DO THIS
Please render the lines from the one containing "Where should I click to: Visit" through the one containing "pos(102,58)" as a Markdown table with the columns No. and Line, leaving out any blank lines.

MATERIAL SUPPLIED
[START]

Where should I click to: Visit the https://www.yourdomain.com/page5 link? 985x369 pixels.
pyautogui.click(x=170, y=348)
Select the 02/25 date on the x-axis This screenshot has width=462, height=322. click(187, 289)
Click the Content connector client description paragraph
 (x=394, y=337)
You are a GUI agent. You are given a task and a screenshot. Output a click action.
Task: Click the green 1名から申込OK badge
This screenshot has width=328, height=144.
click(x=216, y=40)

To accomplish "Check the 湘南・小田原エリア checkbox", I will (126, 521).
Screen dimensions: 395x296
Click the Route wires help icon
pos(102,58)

[END]
[START]

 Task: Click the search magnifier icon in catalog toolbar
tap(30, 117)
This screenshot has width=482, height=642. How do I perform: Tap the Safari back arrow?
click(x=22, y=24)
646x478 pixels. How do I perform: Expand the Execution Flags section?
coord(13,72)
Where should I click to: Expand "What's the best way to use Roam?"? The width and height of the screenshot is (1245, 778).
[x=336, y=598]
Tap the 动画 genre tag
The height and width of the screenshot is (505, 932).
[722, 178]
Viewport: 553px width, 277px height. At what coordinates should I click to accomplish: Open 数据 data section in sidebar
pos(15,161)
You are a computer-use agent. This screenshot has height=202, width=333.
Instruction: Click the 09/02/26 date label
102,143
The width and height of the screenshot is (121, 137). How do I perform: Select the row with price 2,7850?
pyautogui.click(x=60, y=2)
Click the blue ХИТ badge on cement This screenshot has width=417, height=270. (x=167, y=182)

[END]

RESULT OF THE EXERCISE
| No. | Line |
|---|---|
| 1 | Where should I click to: Visit the https://www.yourdomain.com/page5 link? 985x369 pixels. |
| 2 | pyautogui.click(x=170, y=348) |
| 3 | Select the 02/25 date on the x-axis This screenshot has width=462, height=322. click(187, 289) |
| 4 | Click the Content connector client description paragraph |
| 5 |  (x=394, y=337) |
| 6 | You are a GUI agent. You are given a task and a screenshot. Output a click action. |
| 7 | Task: Click the green 1名から申込OK badge |
| 8 | This screenshot has width=328, height=144. |
| 9 | click(x=216, y=40) |
| 10 | To accomplish "Check the 湘南・小田原エリア checkbox", I will (126, 521). |
| 11 | Screen dimensions: 395x296 |
| 12 | Click the Route wires help icon |
| 13 | pos(102,58) |